== TEXT BLOCK ==
Throw into that heady mix the myriad of middle men in Ad Tech land taking their slice ahead of you, the unabated rise of ad blockers, and advertisers becoming even more aware of the abusive ad fraud industry, it's no wonder that you're finding it difficult to keep going.

You don't need a reminder from me that if you worked in agency land things are not what they once were, especially as some huge global brands are now looking to boycott social media 'paid media' campaigns and spend due to concerns around which piece of content their brand message will end up against.

I recently picked up what seems like a relatively small news story with potentially interesting implications for publishers and broadcasters; link below

Google says it will start paying some publishers for their news content, in a move that could pave the way for reduced tensions between the internet search giant and the beleaguered news industry.

To be honest one of the reasons I stopped visiting most of these news related websites was down to the overload of ads that slowed pages down, it simply made it very difficult to see any of the news for ads. Try visiting 'Forbes' or any other news websites and you will experience the same wait whilst all those ads get loaded.

== TASK 1 ==
In the passage on news publishers and advertising, what does Google say it will start doing?
== TASK 2 ==
Extend the passage on news publishers and advertising past its last sentence.
You won't need the data for any of this.

== STORED DATA ==
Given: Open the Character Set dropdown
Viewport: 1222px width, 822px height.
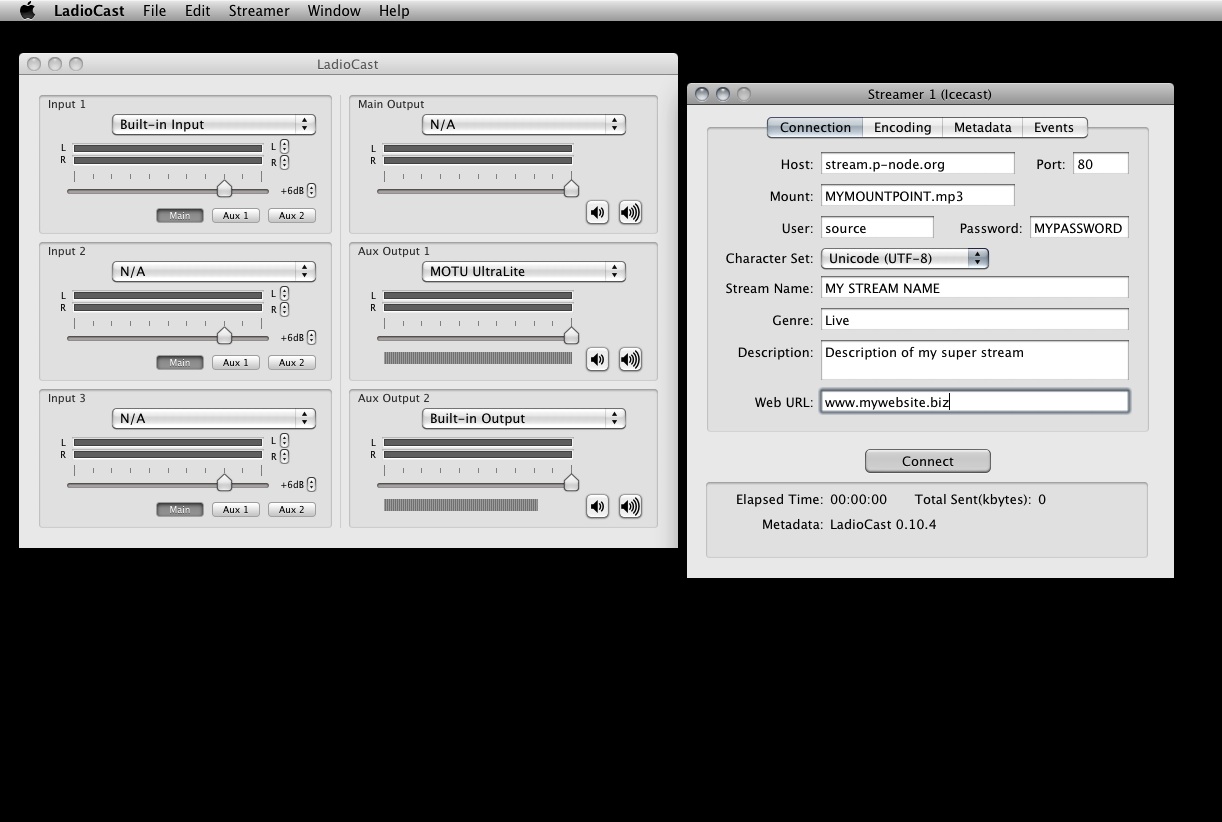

== TASK RESULT 1 ==
Paying some publishers for their news content.

== TASK RESULT 2 ==
The truth is that the Television, magazine, and news paper (publishing) industries are not in the business of content, they're in the business of audience aggregation.

The production and creation of content is a means to an end in order to drive bigger audiences from which they can monetise those eyeballs via advertising, and to do this they need to produce and serve us content that captures our attention.

And guess what the delivery and training of a 'social network' strategy that leverages  employee advocacy for the production of authentic content for social media has in common with the above?

if done with the right training and support It also encourages engagement, it increases your network, reach, and visibility - and it doesn't carry any intrusive adverts.